- **Task description**
Write the next part of the passage below about Purity Ring's stage show, picking up after its final sentence.

- **Text**
========================================================================
The stage was then prepared for Purity Ring, with visuals to enhance the imaginative dreamstate feel of their art. Instead of the suspended cocoons used during their previous tours, Purity Ring was flanked by a forest of light ropes suspended from the ceiling.

James, who makes many of her own clothes, wore a white suit with mesh sleeves and pointed shoulders. Her silhouette amidst the lights was dramatized by her long hair whipping about from the fans. She retreated occasionally into the sea of lights, enhancing the ethereal moments of certain songs and allowing focus to drift to Roddick, who triggered bell tones with mallet strikes upon the glowing lanterns that flanked his workstation.

James also interacted with an array of lights, fanned in a half circle and projecting upward. During “Sea Castle,” she wore white gloves with mirror fragments adhered to the palms, which she used to reflect light into the audience. James practically played the lights as an instrument during “Stillness In Woe,” reflecting bright beams in time with Roddick’s bell hits. These reflections were especially poignant given the repeated phrase, “I’m seeing double.”
========================================================================
- **Information provided**

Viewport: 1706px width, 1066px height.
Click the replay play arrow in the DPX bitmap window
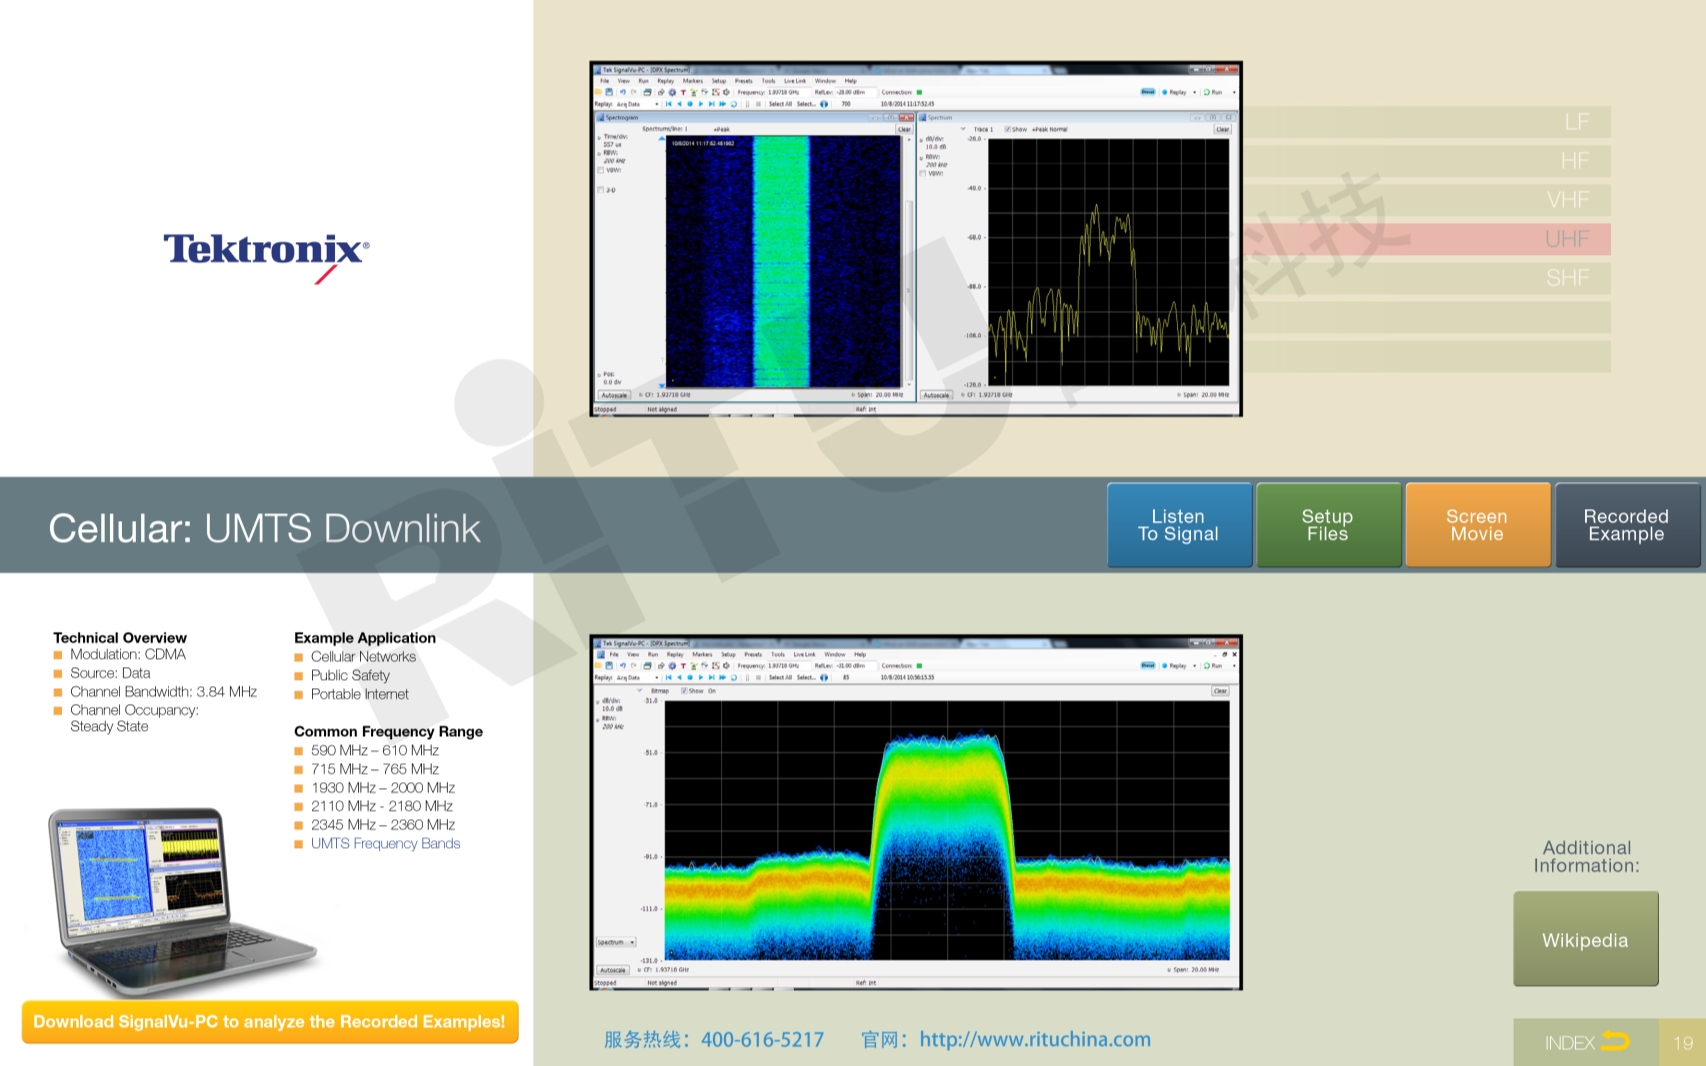click(x=700, y=678)
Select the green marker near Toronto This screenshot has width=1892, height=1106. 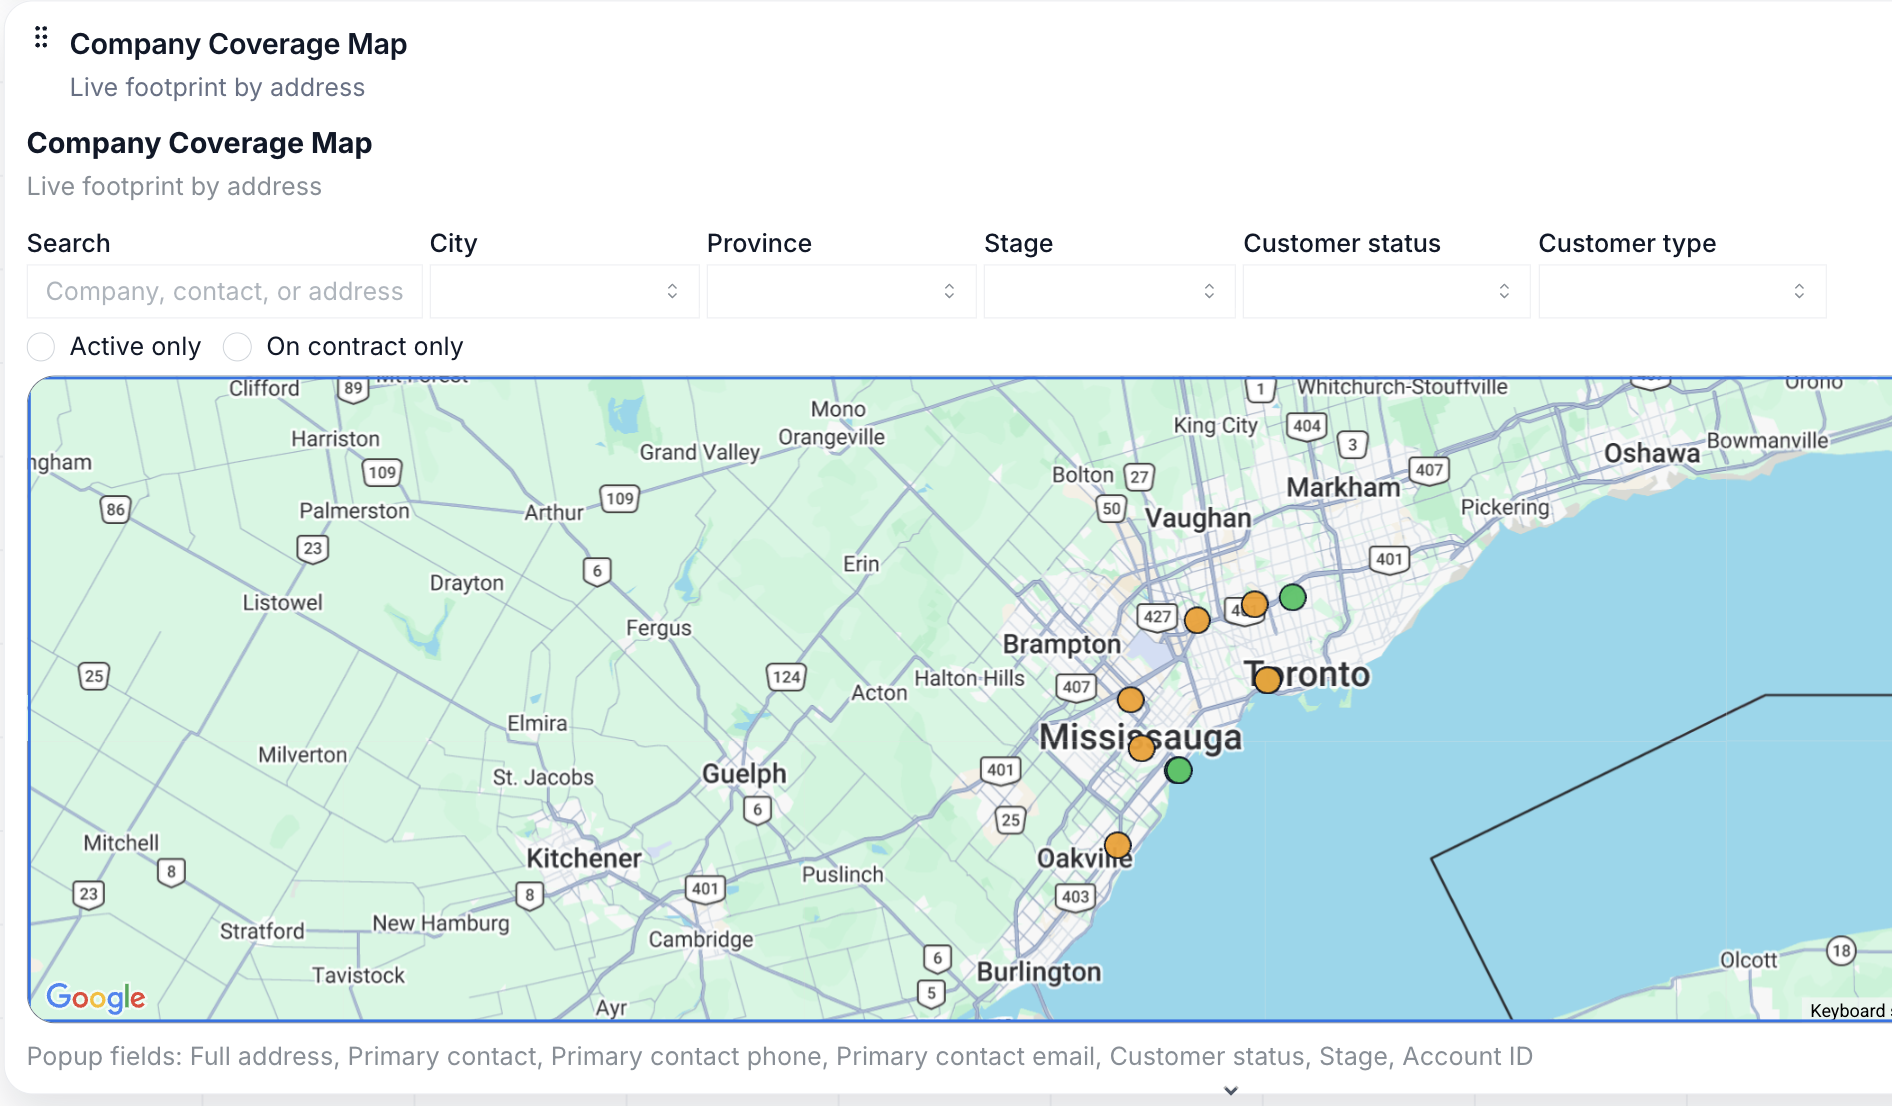pyautogui.click(x=1290, y=599)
========================================================================
- **Result**
James then greeted the crowd. “This is the part of the set where it gets a little more danceable. So we should we just accept how hot it is in here and move more,” she instructed as they began “Dust Hymn,” followed by “Flood on the Floor.” The crowd erupted for “Fineshrine” from Purity Ring’s 2012 debut album Shrines. The audience also sang along to “Body Ache,” clapping in time with the chorus.

When Purity Ring announced “Begin Again” as their final song and stated that there would be no encore, an audience member screamed, “you can just begin again and play the show over!” After the final chorus, James launched herself into the crowd and surfed through screaming fans, returning to the stage for a final goodbye with Roddick.

Purity Ring, BRAIDS, and Born Gold continued the party at Q Nightclub, performing DJ sets to a very full and enthusiastic house. Here it was plain to see the playful chemistry among the bands and the spectrum of their creativity through musical synthesis.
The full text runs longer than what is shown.